Dans le même temps, il échange avec de nombreux musiciens parmi lesquels (sur la base d’une série de portraits qui nous sont projetés) : Rossini ‟le bon vivant ventripotent”, Berlioz ‟le Superbe”, Liszt ‟l’élégant”, Gounod ‟le Placide” et lui-même Camille ‟l’homme réfléchi et écoutant” …
LE PIANISTE
Bien que pianiste virtuose, Saint-Saëns écrit assez peu pour le piano. 34 œuvres seulement ! Aux dires de son auditoire, son jeu est ‟perlé avec peu de pédale”. En vérité, le piano lui permet d’être un ambassadeur du répertoire de la musique ancienne et de son époque.
L’ORGANISTE
Son véritable instrument semble être l’orgue et aussi l’orchestre, si tant est que ce dernier puisse être considéré comme un instrument. En tous cas, il est à l’orgue un improvisateur de premier ordre. Titulaire de l’orgue de la Madeleine à Paris pendant 20 ans, il inaugure aussi de nombreux instruments dont celui de Saint-Sulpice et en 1885 ; l’année suivante il écrit sa célèbre ‟Symphonie avec orgue” qu’il dédicace à Liszt.
LE NATIONALISTE
Sedan en 1870, qui marque l’échec de la France devant la Prusse, est source d’un nationalisme grandissant et cette année marque (consécutivement) la rupture des relations de Saint-Saëns avec Wagner, rencontré pour la première fois en 1859, qui oublia bien vite l’ami qu’il avait encensé. Ce nationalisme grandissant va de pair avec un nationalisme musical ardemment défendu par Saint-Saëns qui créé alors la ‟Société Nationale de Musique” (Ars Gallica) montrant combien il est aussi un ‟archéologue musical” ressuscitant, à travers l’éditeur Durand, la musique française de Rameau, Lully et Gluck. Cet homme de conviction montre ainsi combien il est le ‟moteur” de la création de la musique française avec des prises de position très marquées antigermaniques parmi les Chabrier, Franck, Fauré, Chausson, Dukas, Debussy. Reynaldo Hahn.

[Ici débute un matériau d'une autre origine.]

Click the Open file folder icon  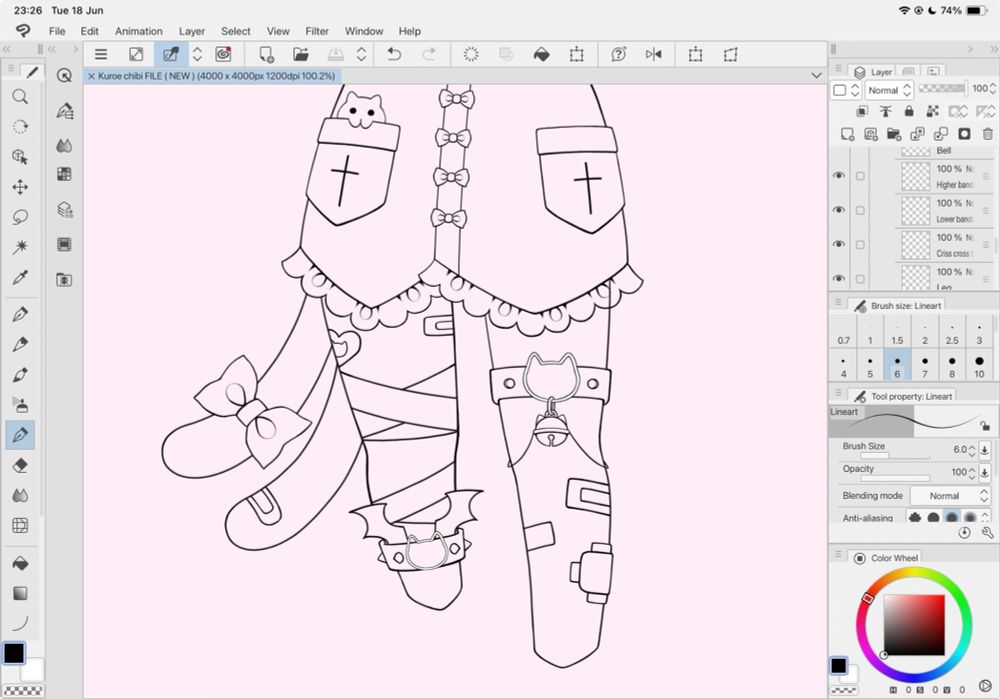[x=300, y=54]
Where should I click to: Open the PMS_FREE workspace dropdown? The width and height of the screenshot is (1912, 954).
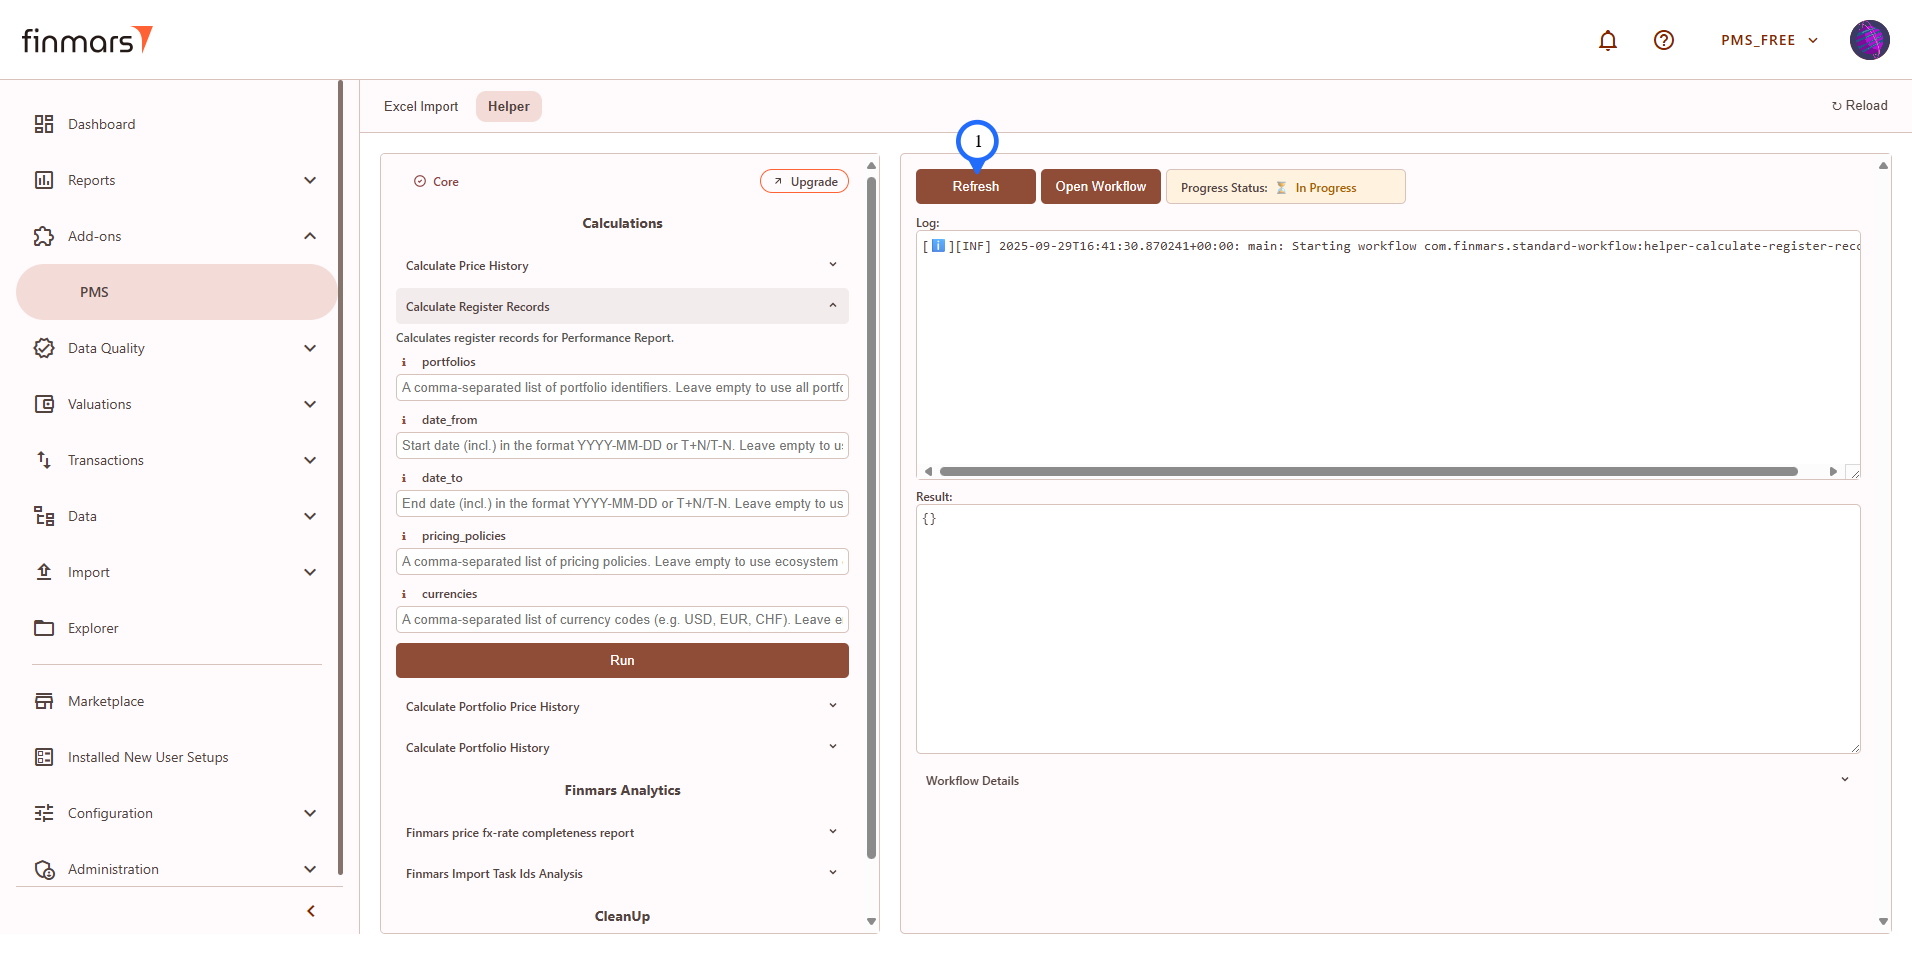pyautogui.click(x=1768, y=40)
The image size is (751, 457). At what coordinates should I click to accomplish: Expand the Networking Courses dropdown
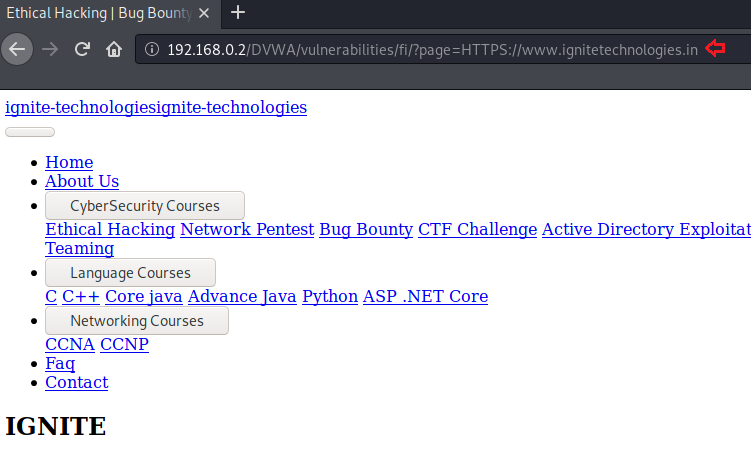tap(137, 321)
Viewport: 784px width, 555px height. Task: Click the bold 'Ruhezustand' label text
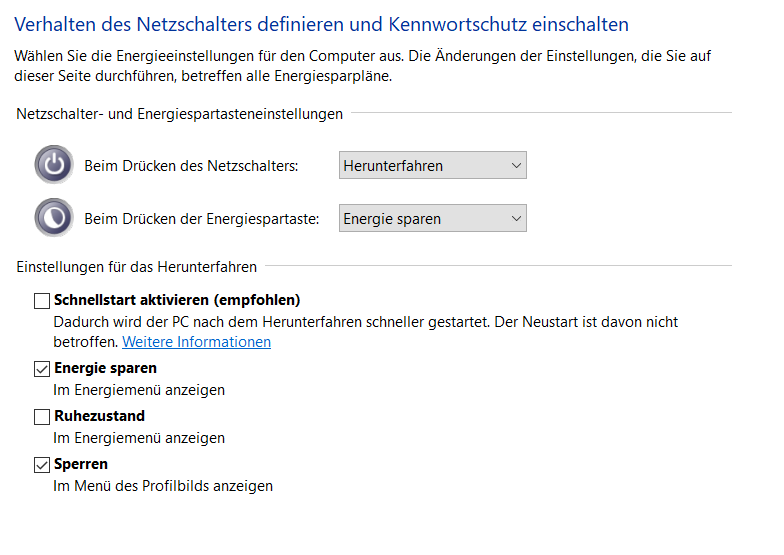click(x=99, y=416)
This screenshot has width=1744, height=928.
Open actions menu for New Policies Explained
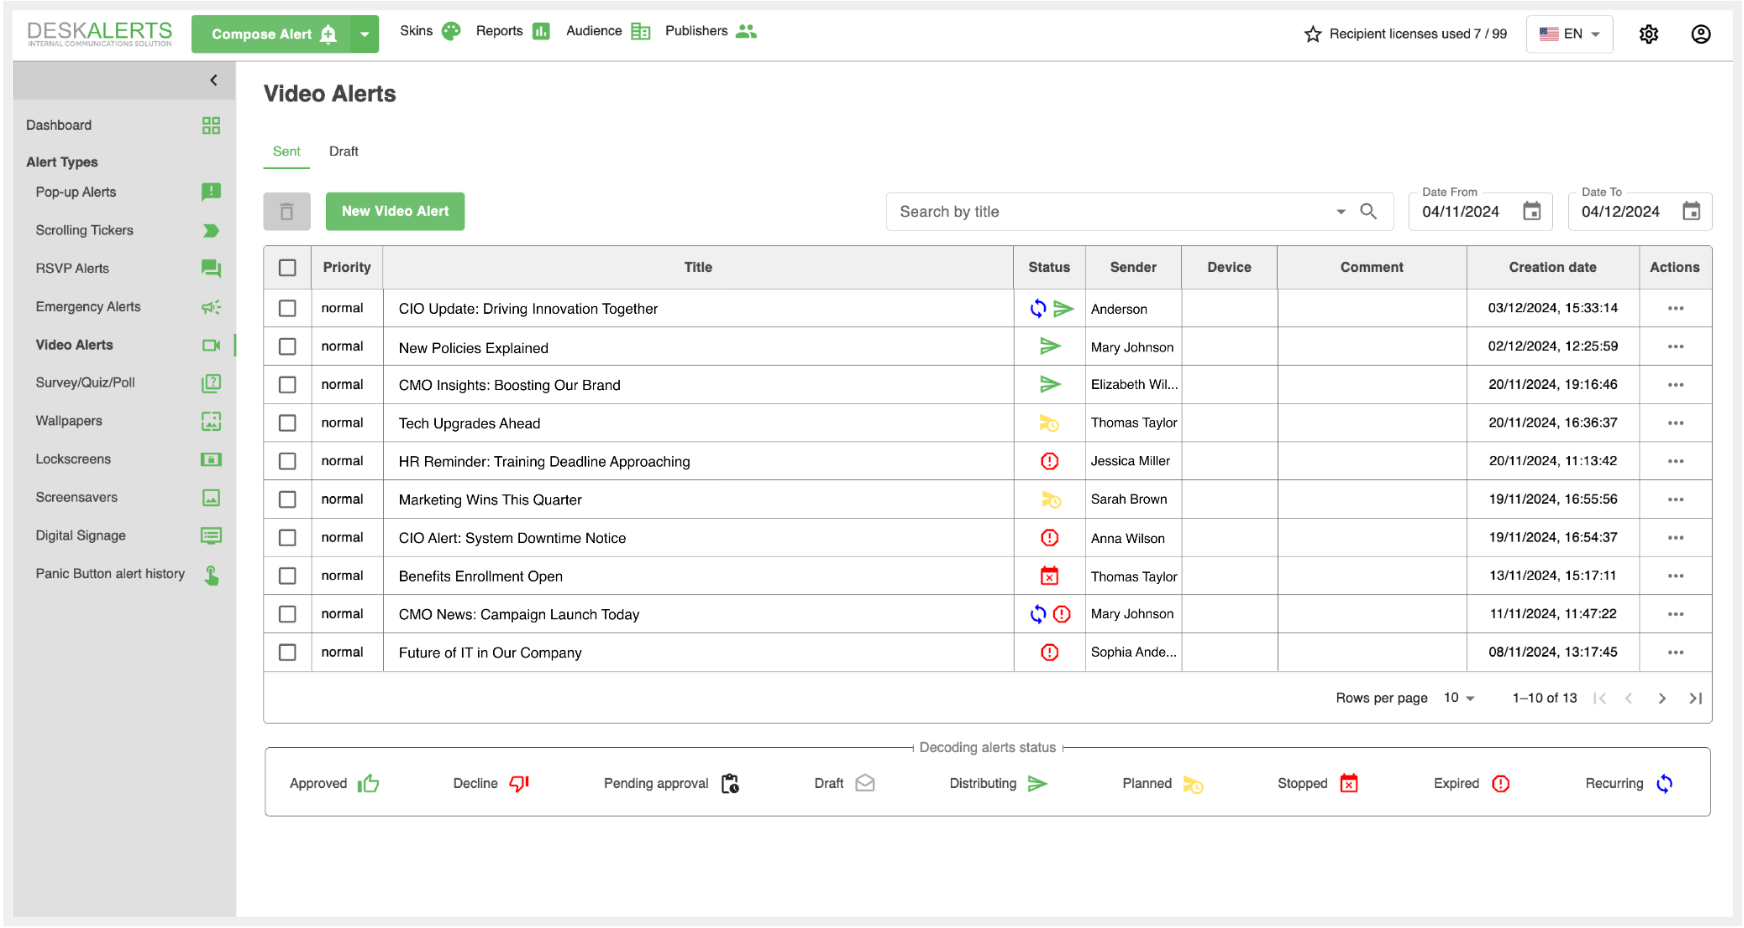coord(1675,347)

LE ROMANTIQUE, L’ORIENTALISTE, Le VOYAGEUR
On sait peu de choses de la vie familiale de Camille Saint-Saëns, si ce n’est l’existence de deux enfants dont le décès marque profondément la vie du compositeur et si ce n’est sa vie de grand voyageur à partir de 1880 jusqu‘à sa mort en Algérie en 1921. Selon la mode de l’époque, il fréquente l’Orient, en particulier l’Egypte, l’Algérie, mais aussi la nouvelle Amérique, créant des œuvres très romantiques pour piano et orchestre que notre conférencière nous ébauchera au piano. Un dessin de la lune fait de la main de Camille Saint-Saëns sera projeté en fin de conférence pour illustrer l’intérêt de ce dernier pour l’astronomie.
Carrière étonnante que celle de cet homme aux multiples talents qui exerça pendant 75 ans son métier de concertiste et fut non seulement un compositeur mais aussi un passeur de musique. Il fut un concertiste virtuose interprète emblématique et gardien d’une certaine tradition de la musique à la française. Son catalogue avec plus de 600 œuvres est considérable tant il œuvra dans tous les domaines de la musique.
Merci à Claire Laplace qui, par sa parfaite connaissance du sujet mais aussi ses talents oratoires et de pianiste, a si bien illustré les nombreuses facettes de ce magicien de la musique qu’est Saint-Saëns.
En bonus, diffusion d’un extrait vidéo montrant Saint-Saëns dirigeant, issu d’un film de 1915 par Sacha Guitry : à revoir ici.
Œuvres interprétées :
Valse Nonchalante, op.110
Extrait du premier mouvement du Concerto n°2
Rameau : Gavotte et ses doubles, de la Suite en la, Nouvelles pièces de clavecin
Souvenir d’Ismaïlia
Extrait du deuxième mouvement du Concerto n°5, L’Egyptien
Étude op.111 N°4 – Les Cloches de Las Palmas
Aquarium, extrait du Carnaval des Animaux
Brève bibliographie :
- Portraits et Souvenirs, Saint-Saëns par lui-même, 1900 à lire sur Wikisource .
- Catalogue de l’exposition Saint-Saë Un esprit libre, 2021, BnF Editions.
- Croquer Saint-Saëns – Une histoire de la représentation du musicien par la caricature, Stéphane Leteuré, 2021, Actes Sud / Bru Zane.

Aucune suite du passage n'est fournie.